We've moved down to the other end of Lake Geneva now, but it's never too late to record a few images of our favorite villages along the Nyon-Lausanne shore.
You may not find this terribly rewarding unless you're included here, so this is a good time for casual and random browsers to turn back before they get too caught up in the sweep and majesty of the proceedings and can't let go.
These are some views of Perroy, a vineyard and bedroom community along the lake shore between Rolle and Allaman (at about 380m altitude), proceeding up the hill to the centre village (ca. 418m) and then past the rail line and autoroute as far as the treeline near the Signal de Bougy at about 660m.
As little as there is of it, downtown Perroy is charming, a village of fewer than 1,500 citizens, called the Perrolans, just down the hill towards Rolle from our then-residence in Féchy-Dessous. There are a few spurs of modern housing radiating off from the downtown, a small industrial area up near the autoroute, and at the foot of the vineyard slopes, across the Route du Lac or Route Suisse, a small beach and port for pleasure-boats, with restaurants and the obligatory lakeside estates.
Like the rest of this lake shore region called La Côte, Stone Age settlers lived in dwellings built on stilts along the lake, but the earliest reference to Perroy as a place in its own name is from AD 910, when Rudolph I, King of Burgundy, gave the domain of "Pirrhois" to his nephew. Later in the same century, monks from the Abbey of St-Philibert of Tournus, near Chalon-sur-Saône in Burgundy, set up here and began the viticulture that has characterized the village and its surroundings ever since.

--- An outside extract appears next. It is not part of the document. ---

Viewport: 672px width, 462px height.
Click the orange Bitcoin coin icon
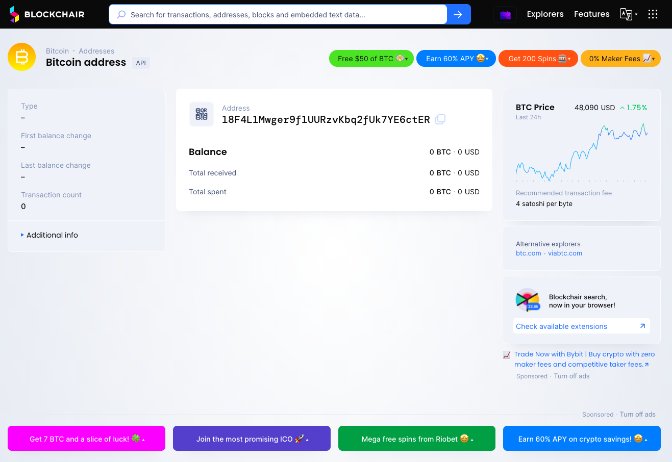pyautogui.click(x=22, y=57)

The restaurant La Passade is almost always wonderful, and only 3 minutes from home when we lived in Féchy-Dessus, but -- because wonderful -- often crowded. Call ahead.
Along the Ruelle des Jardins near the restaurant, with new buildings going up
The monks' priory and vineyards were sold off to private owners with the Reformation, and eventually sold to the commune in 1914.
Back past the restaurant
The Grand-Rue, looking eastward towards the church
But turning westward, a manor along the Grande-Rue
Farther west along the Grand-Rue, the Domaine Chatelanat wine growers
Still farther west, near the end of the centre village
A pleasant park at the western end of the Grand-Rue
A late afternoon from the little park, looking out over Lake Geneva towards Geneva itself
The next town westward along the lake shore, Rolle, and the Île de la Harpe, the only island in Lake Geneva (apart from the Île de Rousseau in the river Rhône in downtown Geneva) -- and it's artificial, built in the 1830s as part of storm protection for the loading piers for timber off the Jura mountains.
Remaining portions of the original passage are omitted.